**Source text:**
* * *
We also continue to test an easier platform to remove friction from the to-go experience by selectively placing shelving units in our restaurants for guests that paid ahead of time so they can skip the line to pick up their order.
Finally, in mid-July, we launched nationally our NoodlesREWARDS Program, which we believe will benefit the organization across many levels. Our REWARDS program is a surprising delight program in which we specifically target communication and offers to guests based on their interests and buying behaviors.
By specifically targeting and growing our loyal guest base, we hope to drive more frequent visits to the REWARDS program. We believe this program will also foster deeper, more personal connections with our guests.
Moreover, the program will help facilitate online ordering, easing pressure on the front of house and improving throughput and convenience by allowing our guests to skip the line to pick up their order. We are incredibly pleased with the initial response to the REWARDS program with guest signups and check-ins easily surpassing our original targets.
In closing, during the first half of 2017, we've completed important steps to solidify our balance sheet, our restaurant portfolio, and our leadership team. That is now behind us.
With our intense focus on execution of the brand, particularly during lunch and off-premise dining occasions, we are confident that we can regain momentum and position the brand to take advantage of the sizable growth opportunity ahead. Now I'd like to turn the call over to Sue Daggett, our Interim Chief Financial Officer.
Sue has been a great asset to Noodles & Company during her 12 months with the brand, bringing to our company a tremendous amount of operational finance experience across many different disciplines.
* * *
**Tasks to complete:**
- a) Print everything in the Noodles & Company call excerpt from "Finally, in mid-July, we" down to "with our guests.".
- b) Answer these questions from the Noodles & Company call excerpt:
(i) What units are being placed in restaurants for guests who paid ahead of time?
(ii) When was the NoodlesREWARDS Program launched nationally?
(iii) Who is the Interim Chief Financial Officer?
- c) Pick up the Noodles & Company call excerpt after its final sentence and keep writing it.
The listing comes from a separate source.

**Data:**
* * *
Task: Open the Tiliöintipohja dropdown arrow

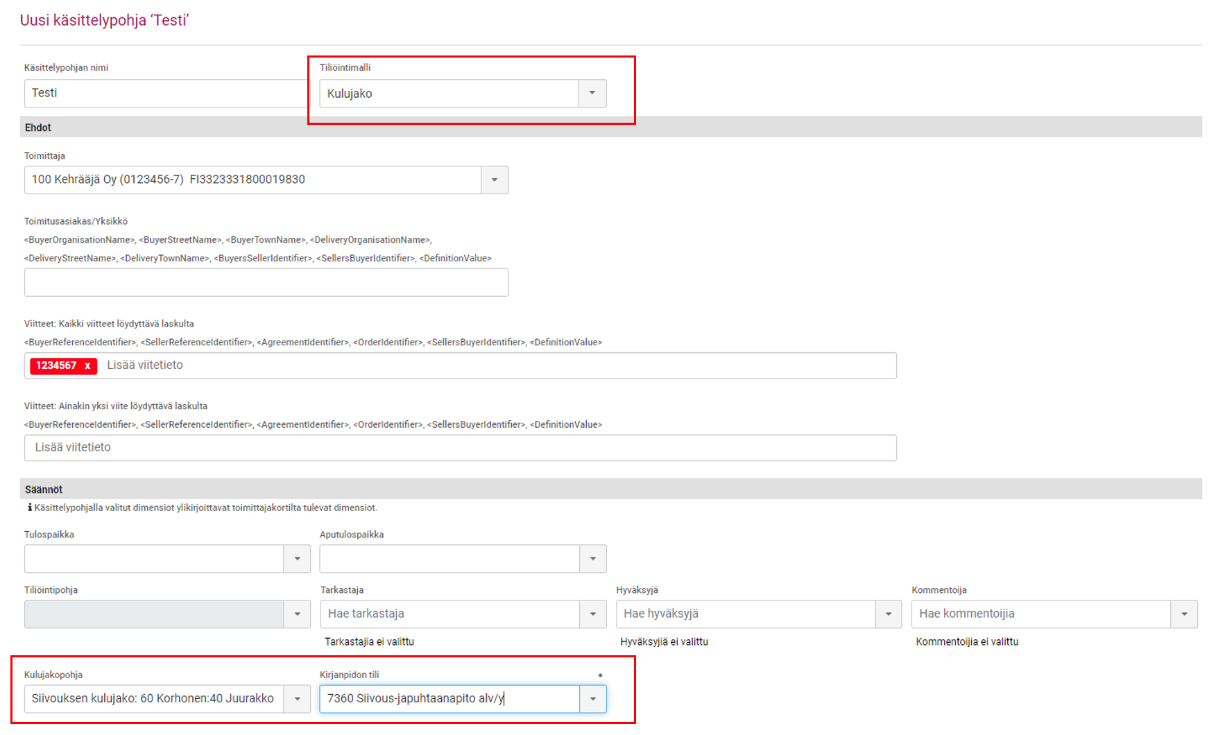Action: (297, 614)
* * *
**Results by task:**
- a)
Finally, in mid-July, we launched nationally our NoodlesREWARDS Program, which we believe will benefit the organization across many levels. Our REWARDS program is a surprising delight program in which we specifically target communication and offers to guests based on their interests and buying behaviors.
By specifically targeting and growing our loyal guest base, we hope to drive more frequent visits to the REWARDS program. We believe this program will also foster deeper, more personal connections with our guests.

- b)
(i) Shelving units
(ii) In mid-July
(iii) Sue Daggett

- c)
As we continue our search for a permanent CFO, looking at both internal and external candidates, I'm excited the contributions that Sue will make in her current role. Over to you, Sue..
Thank you, Dave. During the second quarter, comparable restaurant sales decreased 3.4% system-wide, including a 3.9% decline at company-owned restaurants and a 0.4% decline at franchise locations.
In the second quarter, the gap between company and franchise comparable sales performance widened, which we believe is partially a result of our franchise community being farther along the curve in executing the operational excellence initiatives that Dave discussed.
Comparable restaurant sales included a 1.5% price increase and a modest benefit from menu mix shift to average check. We anticipate running approximately 2% of price during the balance of 2017.
From a cadence perspective, as mentioned on our prior call, April got off to a rough start, and despite seeing some modest momentum in May, we continued to see volatility in the back half of the quarter. Restaurant-level contribution margin in the second quarter was 15%, a 130 basis point improvement over the prior year.
We saw significant benefit from the restaurant closures, but we also saw improvements related to the implementation of labor savings initiatives and lower marketing spend during the second quarter versus the prior year.
While we anticipate some commodity inflation as we enter 2018, during the second quarter, we experienced a neutral to slightly favorable impact. During the second quarter, five new restaurants opened system-wide, including four company-owned restaurants and one franchise location.
Through the second quarter, we opened a total of 11 company restaurants. As we moderate growth, we anticipate only two additional company openings during the second half of 2017. We also anticipate two additional franchise openings later this year. Encouragingly, our class of 2017 continues to significantly outperform prior classes.
Volumes have maintained well above company average, as have restaurant-level margins. We attribute this success to more disciplined real estate selection as well as the streamlining of the menu and procedures that we enacted over the past 12 months.
While we still anticipate a modest growth rate in the near-term as we enact the initiatives that Dave discussed, recent results give us confidence in the longer-term growth opportunities still ahead of us.
Turning to the remainder of 2017, we are optimistic that we will continue to benefit from recent restaurant closures as well as the continued execution of our REWARDS program and operational initiatives.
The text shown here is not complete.